(Collected data)

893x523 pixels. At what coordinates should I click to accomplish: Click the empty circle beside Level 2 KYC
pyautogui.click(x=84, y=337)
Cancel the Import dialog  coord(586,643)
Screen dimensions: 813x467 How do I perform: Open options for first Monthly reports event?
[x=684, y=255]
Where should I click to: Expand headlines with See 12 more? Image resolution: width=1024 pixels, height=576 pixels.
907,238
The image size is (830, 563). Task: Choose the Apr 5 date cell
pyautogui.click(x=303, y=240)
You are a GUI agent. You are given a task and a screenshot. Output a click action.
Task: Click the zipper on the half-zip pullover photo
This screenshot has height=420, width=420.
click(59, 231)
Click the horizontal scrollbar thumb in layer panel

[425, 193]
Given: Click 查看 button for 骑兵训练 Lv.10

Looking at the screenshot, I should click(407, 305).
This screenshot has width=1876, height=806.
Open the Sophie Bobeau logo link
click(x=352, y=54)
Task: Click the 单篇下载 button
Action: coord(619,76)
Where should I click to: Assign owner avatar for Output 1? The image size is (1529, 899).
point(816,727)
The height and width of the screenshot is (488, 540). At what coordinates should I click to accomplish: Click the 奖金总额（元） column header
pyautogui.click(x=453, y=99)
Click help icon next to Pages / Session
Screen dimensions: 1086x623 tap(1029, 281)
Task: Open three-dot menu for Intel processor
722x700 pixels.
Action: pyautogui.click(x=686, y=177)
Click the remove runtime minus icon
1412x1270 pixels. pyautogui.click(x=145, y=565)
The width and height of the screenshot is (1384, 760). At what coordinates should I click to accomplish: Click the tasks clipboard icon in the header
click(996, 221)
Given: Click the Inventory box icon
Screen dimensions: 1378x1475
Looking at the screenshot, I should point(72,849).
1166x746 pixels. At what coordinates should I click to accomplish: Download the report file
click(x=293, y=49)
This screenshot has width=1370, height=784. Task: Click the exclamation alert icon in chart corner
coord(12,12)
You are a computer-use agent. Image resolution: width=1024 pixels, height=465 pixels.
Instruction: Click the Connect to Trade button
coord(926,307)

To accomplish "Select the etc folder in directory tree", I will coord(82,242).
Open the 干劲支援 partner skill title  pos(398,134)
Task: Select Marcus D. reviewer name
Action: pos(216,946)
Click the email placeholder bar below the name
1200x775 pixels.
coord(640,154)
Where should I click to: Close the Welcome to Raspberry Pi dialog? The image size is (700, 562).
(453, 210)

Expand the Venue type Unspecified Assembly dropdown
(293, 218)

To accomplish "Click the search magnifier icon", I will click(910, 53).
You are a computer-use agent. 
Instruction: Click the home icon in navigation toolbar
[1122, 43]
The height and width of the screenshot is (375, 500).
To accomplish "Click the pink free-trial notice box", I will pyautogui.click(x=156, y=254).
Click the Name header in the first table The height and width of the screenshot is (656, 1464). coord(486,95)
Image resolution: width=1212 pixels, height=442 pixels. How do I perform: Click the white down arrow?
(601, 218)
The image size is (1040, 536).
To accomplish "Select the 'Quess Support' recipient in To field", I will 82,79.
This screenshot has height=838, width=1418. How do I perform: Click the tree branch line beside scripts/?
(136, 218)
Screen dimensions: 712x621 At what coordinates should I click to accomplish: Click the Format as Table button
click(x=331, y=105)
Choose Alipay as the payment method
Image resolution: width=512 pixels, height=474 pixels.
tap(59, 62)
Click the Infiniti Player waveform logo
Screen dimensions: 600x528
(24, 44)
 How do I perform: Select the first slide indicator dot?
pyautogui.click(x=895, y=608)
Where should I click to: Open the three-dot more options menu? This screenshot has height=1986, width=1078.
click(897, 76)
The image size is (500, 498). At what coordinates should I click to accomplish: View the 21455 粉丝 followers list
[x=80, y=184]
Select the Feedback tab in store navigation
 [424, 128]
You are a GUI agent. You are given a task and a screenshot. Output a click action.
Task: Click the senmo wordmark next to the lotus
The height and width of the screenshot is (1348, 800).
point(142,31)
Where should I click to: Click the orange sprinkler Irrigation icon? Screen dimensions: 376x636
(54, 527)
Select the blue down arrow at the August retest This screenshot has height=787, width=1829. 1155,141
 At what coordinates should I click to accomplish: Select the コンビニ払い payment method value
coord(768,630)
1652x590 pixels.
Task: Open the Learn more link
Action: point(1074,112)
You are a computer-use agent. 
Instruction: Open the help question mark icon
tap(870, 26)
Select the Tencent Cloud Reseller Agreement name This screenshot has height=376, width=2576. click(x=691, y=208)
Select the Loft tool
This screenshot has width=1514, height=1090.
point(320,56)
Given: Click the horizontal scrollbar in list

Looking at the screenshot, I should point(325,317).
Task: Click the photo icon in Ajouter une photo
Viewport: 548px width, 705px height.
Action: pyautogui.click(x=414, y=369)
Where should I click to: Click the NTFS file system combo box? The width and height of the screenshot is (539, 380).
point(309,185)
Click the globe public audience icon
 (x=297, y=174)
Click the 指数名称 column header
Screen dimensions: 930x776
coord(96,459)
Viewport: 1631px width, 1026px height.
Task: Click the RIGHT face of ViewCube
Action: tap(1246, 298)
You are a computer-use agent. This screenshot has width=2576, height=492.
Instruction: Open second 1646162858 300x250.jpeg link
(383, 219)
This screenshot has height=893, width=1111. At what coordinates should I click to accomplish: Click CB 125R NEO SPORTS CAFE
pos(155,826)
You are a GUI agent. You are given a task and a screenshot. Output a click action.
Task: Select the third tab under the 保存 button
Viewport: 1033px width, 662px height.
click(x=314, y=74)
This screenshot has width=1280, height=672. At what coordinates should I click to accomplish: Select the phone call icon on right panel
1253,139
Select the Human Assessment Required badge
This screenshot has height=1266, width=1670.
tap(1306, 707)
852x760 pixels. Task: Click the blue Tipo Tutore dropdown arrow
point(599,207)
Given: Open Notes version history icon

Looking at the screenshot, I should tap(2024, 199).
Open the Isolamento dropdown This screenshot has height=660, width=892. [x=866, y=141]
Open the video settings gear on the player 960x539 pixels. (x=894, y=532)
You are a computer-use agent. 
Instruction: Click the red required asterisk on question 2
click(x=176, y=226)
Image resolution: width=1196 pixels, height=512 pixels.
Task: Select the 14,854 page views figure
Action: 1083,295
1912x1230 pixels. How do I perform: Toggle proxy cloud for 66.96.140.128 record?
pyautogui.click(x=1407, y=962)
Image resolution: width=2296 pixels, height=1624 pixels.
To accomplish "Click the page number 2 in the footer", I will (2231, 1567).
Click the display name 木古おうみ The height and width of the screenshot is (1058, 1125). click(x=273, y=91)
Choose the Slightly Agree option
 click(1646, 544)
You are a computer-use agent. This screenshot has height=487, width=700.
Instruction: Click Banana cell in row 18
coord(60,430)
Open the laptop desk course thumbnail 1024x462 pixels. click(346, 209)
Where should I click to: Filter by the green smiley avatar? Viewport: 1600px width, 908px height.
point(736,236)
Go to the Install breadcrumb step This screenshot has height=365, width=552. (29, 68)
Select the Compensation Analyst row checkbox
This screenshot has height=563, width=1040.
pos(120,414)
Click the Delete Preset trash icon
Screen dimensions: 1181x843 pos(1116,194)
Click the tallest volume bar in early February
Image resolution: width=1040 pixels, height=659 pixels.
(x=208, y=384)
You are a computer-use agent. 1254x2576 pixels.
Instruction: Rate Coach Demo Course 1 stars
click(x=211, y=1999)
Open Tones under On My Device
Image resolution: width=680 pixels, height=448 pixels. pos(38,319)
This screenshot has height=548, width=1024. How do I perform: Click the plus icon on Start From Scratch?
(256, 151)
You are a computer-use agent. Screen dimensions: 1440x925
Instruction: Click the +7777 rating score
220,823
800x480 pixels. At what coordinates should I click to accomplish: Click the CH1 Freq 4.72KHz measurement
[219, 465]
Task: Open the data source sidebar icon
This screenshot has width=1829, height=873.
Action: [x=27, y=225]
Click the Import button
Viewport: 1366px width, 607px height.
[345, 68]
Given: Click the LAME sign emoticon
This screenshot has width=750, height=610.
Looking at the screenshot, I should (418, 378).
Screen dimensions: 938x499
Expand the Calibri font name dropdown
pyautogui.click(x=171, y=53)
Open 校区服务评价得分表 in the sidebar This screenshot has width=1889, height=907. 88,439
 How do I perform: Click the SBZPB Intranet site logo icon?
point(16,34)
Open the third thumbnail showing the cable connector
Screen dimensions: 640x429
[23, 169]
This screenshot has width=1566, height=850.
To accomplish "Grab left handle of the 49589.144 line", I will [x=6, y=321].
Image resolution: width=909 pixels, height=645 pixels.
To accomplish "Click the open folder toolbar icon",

> Action item
Please say how many lines in the records above contain the word "computer". Give the number alone.

> Solved exercise
8